Only the lines from the one with "You are a computer-use" through the last line of the records below belong in your answer, reproduced exactly and with the pictures left out.

DATA>
━━━━━━━━
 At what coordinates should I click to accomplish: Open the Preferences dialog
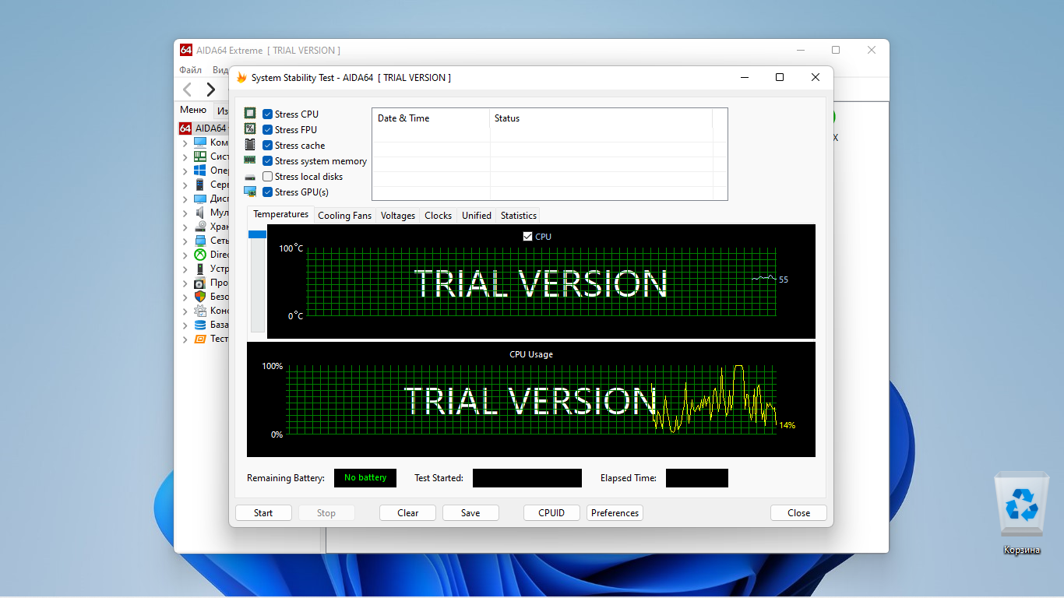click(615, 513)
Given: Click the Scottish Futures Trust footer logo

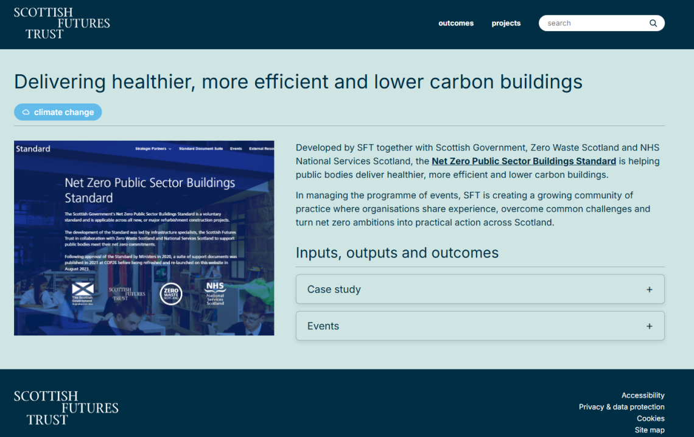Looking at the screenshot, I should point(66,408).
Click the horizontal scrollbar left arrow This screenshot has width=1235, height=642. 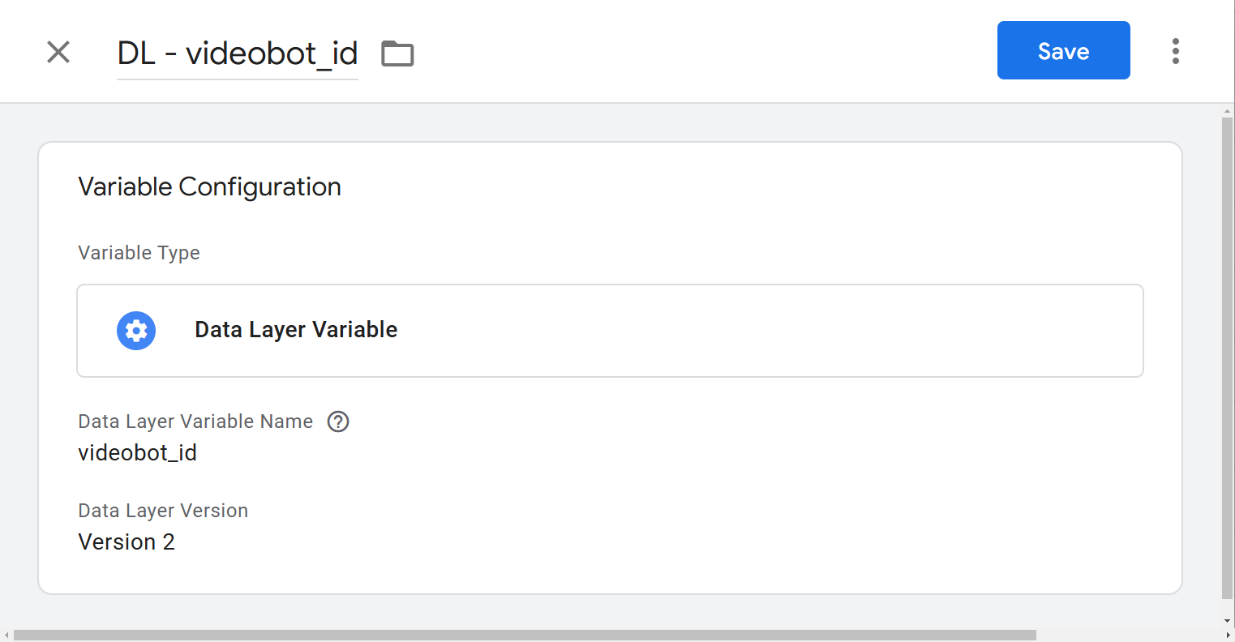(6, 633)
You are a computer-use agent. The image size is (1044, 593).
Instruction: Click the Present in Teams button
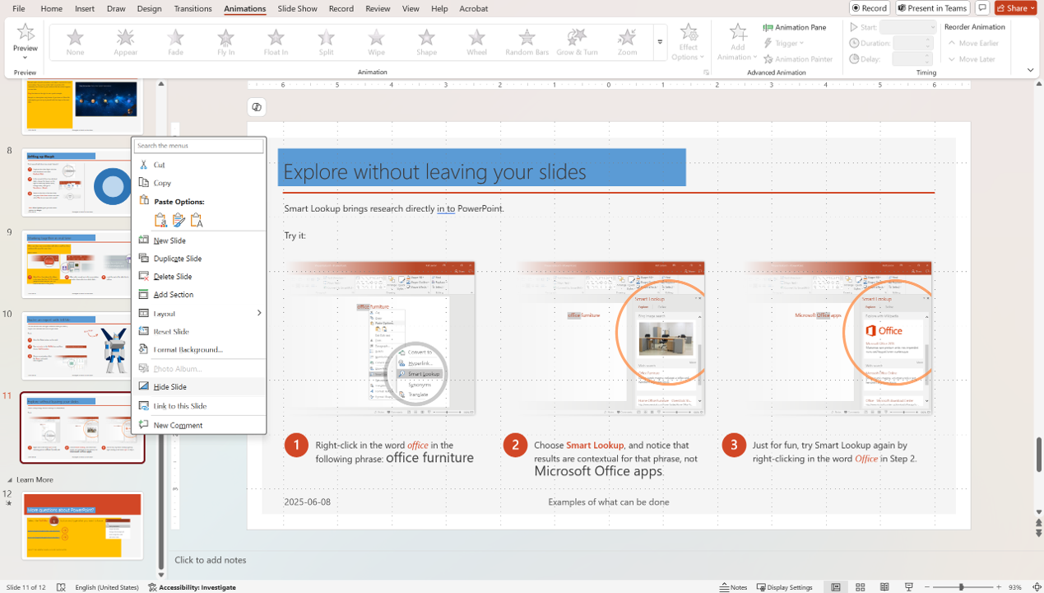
━━━━━━━━
RESPONSE FOR THIS EXERCISE>
You are a computer-use agent. The image size is (1044, 593).
Instruction: Click the Present in Teams button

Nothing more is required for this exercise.